WORK TO COMPLETE: An exact copy of every entry below is needed.

MATERIAL SHOWN:

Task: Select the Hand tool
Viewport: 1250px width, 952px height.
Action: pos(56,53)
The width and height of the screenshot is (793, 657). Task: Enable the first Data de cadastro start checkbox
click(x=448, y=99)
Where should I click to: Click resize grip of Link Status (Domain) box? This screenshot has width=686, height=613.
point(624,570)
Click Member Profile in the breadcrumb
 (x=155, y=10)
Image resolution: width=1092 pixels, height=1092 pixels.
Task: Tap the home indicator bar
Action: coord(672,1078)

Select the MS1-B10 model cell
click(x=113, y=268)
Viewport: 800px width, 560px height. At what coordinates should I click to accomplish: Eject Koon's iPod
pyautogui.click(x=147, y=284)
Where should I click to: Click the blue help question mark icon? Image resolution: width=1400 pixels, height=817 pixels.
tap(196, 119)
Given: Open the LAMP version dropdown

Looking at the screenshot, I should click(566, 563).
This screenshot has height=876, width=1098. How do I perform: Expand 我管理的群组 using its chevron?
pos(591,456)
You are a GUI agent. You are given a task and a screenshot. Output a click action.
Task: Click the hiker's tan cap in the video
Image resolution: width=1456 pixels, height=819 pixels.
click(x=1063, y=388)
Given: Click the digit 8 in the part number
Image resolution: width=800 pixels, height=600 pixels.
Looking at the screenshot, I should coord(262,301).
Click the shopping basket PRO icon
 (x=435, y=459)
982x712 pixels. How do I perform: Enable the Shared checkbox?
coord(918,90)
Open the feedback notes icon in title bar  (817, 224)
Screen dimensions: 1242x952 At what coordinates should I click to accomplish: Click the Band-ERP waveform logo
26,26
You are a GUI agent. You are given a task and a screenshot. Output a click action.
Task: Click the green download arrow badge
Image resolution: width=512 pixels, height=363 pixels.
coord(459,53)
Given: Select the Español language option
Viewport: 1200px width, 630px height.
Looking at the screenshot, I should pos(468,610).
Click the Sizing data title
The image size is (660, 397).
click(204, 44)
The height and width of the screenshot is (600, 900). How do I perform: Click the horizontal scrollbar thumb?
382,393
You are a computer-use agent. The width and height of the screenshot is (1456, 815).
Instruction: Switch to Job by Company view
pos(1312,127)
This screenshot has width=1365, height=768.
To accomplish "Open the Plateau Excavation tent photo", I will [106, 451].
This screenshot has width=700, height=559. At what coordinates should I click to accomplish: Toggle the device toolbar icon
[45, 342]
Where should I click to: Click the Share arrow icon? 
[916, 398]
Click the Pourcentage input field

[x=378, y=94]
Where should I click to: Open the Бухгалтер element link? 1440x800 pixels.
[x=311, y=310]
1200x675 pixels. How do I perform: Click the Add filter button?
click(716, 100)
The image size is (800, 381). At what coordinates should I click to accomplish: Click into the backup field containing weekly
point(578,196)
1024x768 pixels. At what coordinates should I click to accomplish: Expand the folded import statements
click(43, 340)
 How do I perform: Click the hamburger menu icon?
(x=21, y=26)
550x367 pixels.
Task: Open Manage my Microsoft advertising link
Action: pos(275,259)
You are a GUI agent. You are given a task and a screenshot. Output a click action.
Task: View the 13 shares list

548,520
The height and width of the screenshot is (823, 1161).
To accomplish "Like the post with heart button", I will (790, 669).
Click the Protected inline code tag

RESULT:
Task: Select the Hand tool
Viewport: 1250px width, 952px height.
Action: pos(56,53)
The width and height of the screenshot is (793, 657). Task: Enable the first Data de cadastro start checkbox
click(x=448, y=99)
Where should I click to: Click resize grip of Link Status (Domain) box? This screenshot has width=686, height=613.
point(624,570)
Click Member Profile in the breadcrumb
 (x=155, y=10)
Image resolution: width=1092 pixels, height=1092 pixels.
Task: Tap the home indicator bar
Action: coord(672,1078)

Select the MS1-B10 model cell
click(x=113, y=268)
Viewport: 800px width, 560px height. At what coordinates should I click to accomplish: Eject Koon's iPod
pyautogui.click(x=147, y=284)
Where should I click to: Click the blue help question mark icon? Image resolution: width=1400 pixels, height=817 pixels.
tap(196, 119)
Given: Open the LAMP version dropdown

Looking at the screenshot, I should click(566, 563).
This screenshot has height=876, width=1098. How do I perform: Expand 我管理的群组 using its chevron?
pos(591,456)
You are a GUI agent. You are given a task and a screenshot. Output a click action.
Task: Click the hiker's tan cap in the video
Image resolution: width=1456 pixels, height=819 pixels.
click(x=1063, y=388)
Given: Click the digit 8 in the part number
Image resolution: width=800 pixels, height=600 pixels.
Looking at the screenshot, I should coord(262,301).
Click the shopping basket PRO icon
 (x=435, y=459)
982x712 pixels. How do I perform: Enable the Shared checkbox?
coord(918,90)
Open the feedback notes icon in title bar  (817, 224)
Screen dimensions: 1242x952 At what coordinates should I click to accomplish: Click the Band-ERP waveform logo
26,26
You are a GUI agent. You are given a task and a screenshot. Output a click action.
Task: Click the green download arrow badge
Image resolution: width=512 pixels, height=363 pixels.
coord(459,53)
Given: Select the Español language option
Viewport: 1200px width, 630px height.
Looking at the screenshot, I should pos(468,610).
Click the Sizing data title
The image size is (660, 397).
click(204, 44)
The height and width of the screenshot is (600, 900). How do I perform: Click the horizontal scrollbar thumb?
382,393
You are a computer-use agent. The width and height of the screenshot is (1456, 815).
Instruction: Switch to Job by Company view
pos(1312,127)
This screenshot has width=1365, height=768.
To accomplish "Open the Plateau Excavation tent photo", I will [106, 451].
This screenshot has width=700, height=559. At what coordinates should I click to accomplish: Toggle the device toolbar icon
[45, 342]
Where should I click to: Click the Share arrow icon? 
[916, 398]
Click the Pourcentage input field

[x=378, y=94]
Where should I click to: Open the Бухгалтер element link? 1440x800 pixels.
[x=311, y=310]
1200x675 pixels. How do I perform: Click the Add filter button?
click(716, 100)
The image size is (800, 381). At what coordinates should I click to accomplish: Click into the backup field containing weekly
point(578,196)
1024x768 pixels. At what coordinates should I click to accomplish: Expand the folded import statements
click(43, 340)
 How do I perform: Click the hamburger menu icon?
(x=21, y=26)
550x367 pixels.
Task: Open Manage my Microsoft advertising link
Action: pos(275,259)
You are a GUI agent. You are given a task and a screenshot. Output a click action.
Task: View the 13 shares list

548,520
The height and width of the screenshot is (823, 1161).
To accomplish "Like the post with heart button", I will (790, 669).
Click the Protected inline code tag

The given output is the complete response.